#### RECORDS SHOWN ####

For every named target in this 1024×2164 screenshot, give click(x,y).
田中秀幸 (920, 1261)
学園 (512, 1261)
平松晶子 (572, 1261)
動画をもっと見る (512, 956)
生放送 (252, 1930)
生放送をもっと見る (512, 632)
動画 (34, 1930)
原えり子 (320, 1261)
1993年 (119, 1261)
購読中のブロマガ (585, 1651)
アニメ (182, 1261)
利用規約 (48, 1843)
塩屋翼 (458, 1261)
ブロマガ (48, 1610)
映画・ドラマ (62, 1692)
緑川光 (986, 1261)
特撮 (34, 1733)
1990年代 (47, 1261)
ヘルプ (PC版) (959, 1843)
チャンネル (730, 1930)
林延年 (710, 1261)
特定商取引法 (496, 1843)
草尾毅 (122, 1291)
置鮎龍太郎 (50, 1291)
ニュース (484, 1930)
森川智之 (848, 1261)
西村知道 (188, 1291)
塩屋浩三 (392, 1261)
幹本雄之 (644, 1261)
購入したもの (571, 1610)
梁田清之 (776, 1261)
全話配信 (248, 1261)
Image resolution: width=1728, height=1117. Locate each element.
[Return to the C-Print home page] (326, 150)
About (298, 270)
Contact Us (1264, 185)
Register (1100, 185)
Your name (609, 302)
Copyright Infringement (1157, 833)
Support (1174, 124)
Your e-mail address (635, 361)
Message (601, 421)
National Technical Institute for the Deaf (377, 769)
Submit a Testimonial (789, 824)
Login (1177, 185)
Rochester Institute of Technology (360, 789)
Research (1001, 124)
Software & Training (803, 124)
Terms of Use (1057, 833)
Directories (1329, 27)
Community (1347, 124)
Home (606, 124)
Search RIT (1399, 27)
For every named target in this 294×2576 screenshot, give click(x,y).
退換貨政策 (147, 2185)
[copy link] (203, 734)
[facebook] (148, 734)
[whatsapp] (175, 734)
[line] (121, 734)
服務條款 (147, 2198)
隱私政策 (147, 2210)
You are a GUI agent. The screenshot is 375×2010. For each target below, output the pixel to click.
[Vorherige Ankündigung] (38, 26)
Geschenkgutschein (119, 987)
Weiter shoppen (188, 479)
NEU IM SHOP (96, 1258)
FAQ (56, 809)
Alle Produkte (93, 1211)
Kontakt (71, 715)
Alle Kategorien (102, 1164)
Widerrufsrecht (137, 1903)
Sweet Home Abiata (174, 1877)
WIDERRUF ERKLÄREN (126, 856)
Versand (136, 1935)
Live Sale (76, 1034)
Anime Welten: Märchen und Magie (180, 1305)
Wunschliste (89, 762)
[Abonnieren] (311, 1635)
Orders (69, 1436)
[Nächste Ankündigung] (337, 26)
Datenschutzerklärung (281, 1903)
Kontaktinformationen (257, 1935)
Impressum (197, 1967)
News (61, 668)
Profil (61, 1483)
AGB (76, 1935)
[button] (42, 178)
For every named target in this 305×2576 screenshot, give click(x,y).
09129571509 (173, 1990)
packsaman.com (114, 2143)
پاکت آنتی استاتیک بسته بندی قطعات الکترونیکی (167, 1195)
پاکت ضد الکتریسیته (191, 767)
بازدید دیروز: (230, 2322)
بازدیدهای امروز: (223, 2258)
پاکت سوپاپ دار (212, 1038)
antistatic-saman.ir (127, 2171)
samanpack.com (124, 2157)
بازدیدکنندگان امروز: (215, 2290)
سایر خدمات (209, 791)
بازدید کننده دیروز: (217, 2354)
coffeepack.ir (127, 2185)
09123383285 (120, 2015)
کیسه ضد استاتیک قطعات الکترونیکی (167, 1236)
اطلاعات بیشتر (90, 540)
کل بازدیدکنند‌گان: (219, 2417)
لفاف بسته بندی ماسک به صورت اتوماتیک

####

The whole of the data above must be given again, unaltered and complete.

OUTPUT OF THE EXERCISE:
For every named target in this 1024×2164 screenshot, give click(x,y).
田中秀幸 (920, 1261)
学園 (512, 1261)
平松晶子 (572, 1261)
動画をもっと見る (512, 956)
生放送 (252, 1930)
生放送をもっと見る (512, 632)
動画 (34, 1930)
原えり子 (320, 1261)
1993年 (119, 1261)
購読中のブロマガ (585, 1651)
アニメ (182, 1261)
利用規約 (48, 1843)
塩屋翼 (458, 1261)
ブロマガ (48, 1610)
映画・ドラマ (62, 1692)
緑川光 (986, 1261)
特撮 (34, 1733)
1990年代 (47, 1261)
ヘルプ (PC版) (959, 1843)
チャンネル (730, 1930)
林延年 (710, 1261)
特定商取引法 (496, 1843)
草尾毅 (122, 1291)
置鮎龍太郎 (50, 1291)
ニュース (484, 1930)
森川智之 (848, 1261)
西村知道 (188, 1291)
塩屋浩三 (392, 1261)
幹本雄之 (644, 1261)
購入したもの (571, 1610)
梁田清之 (776, 1261)
全話配信 (248, 1261)
Image resolution: width=1728, height=1117. Locate each element.
[Return to the C-Print home page] (326, 150)
About (298, 270)
Contact Us (1264, 185)
Register (1100, 185)
Your name (609, 302)
Copyright Infringement (1157, 833)
Support (1174, 124)
Your e-mail address (635, 361)
Message (601, 421)
National Technical Institute for the Deaf (377, 769)
Submit a Testimonial (789, 824)
Login (1177, 185)
Rochester Institute of Technology (360, 789)
Research (1001, 124)
Software & Training (803, 124)
Terms of Use (1057, 833)
Directories (1329, 27)
Community (1347, 124)
Home (606, 124)
Search RIT (1399, 27)
For every named target in this 294×2576 screenshot, give click(x,y).
退換貨政策 (147, 2185)
[copy link] (203, 734)
[facebook] (148, 734)
[whatsapp] (175, 734)
[line] (121, 734)
服務條款 (147, 2198)
隱私政策 (147, 2210)
You are a GUI agent. The screenshot is 375×2010. For each target below, output the pixel to click.
[Vorherige Ankündigung] (38, 26)
Geschenkgutschein (119, 987)
Weiter shoppen (188, 479)
NEU IM SHOP (96, 1258)
FAQ (56, 809)
Alle Produkte (93, 1211)
Kontakt (71, 715)
Alle Kategorien (102, 1164)
Widerrufsrecht (137, 1903)
Sweet Home Abiata (174, 1877)
WIDERRUF ERKLÄREN (126, 856)
Versand (136, 1935)
Live Sale (76, 1034)
Anime Welten: Märchen und Magie (180, 1305)
Wunschliste (89, 762)
[Abonnieren] (311, 1635)
Orders (69, 1436)
[Nächste Ankündigung] (337, 26)
Datenschutzerklärung (281, 1903)
Kontaktinformationen (257, 1935)
Impressum (197, 1967)
News (61, 668)
Profil (61, 1483)
AGB (76, 1935)
[button] (42, 178)
For every named target in this 305×2576 screenshot, give click(x,y).
09129571509 (173, 1990)
packsaman.com (114, 2143)
پاکت آنتی استاتیک بسته بندی قطعات الکترونیکی (167, 1195)
پاکت ضد الکتریسیته (191, 767)
بازدید دیروز: (230, 2322)
بازدیدهای امروز: (223, 2258)
پاکت سوپاپ دار (212, 1038)
antistatic-saman.ir (127, 2171)
samanpack.com (124, 2157)
بازدیدکنندگان امروز: (215, 2290)
سایر خدمات (209, 791)
بازدید کننده دیروز: (217, 2354)
coffeepack.ir (127, 2185)
09123383285 (120, 2015)
کیسه ضد استاتیک قطعات الکترونیکی (167, 1236)
اطلاعات بیشتر (90, 540)
کل بازدیدکنند‌گان: (219, 2417)
لفاف بسته بندی ماسک به صورت اتوماتیک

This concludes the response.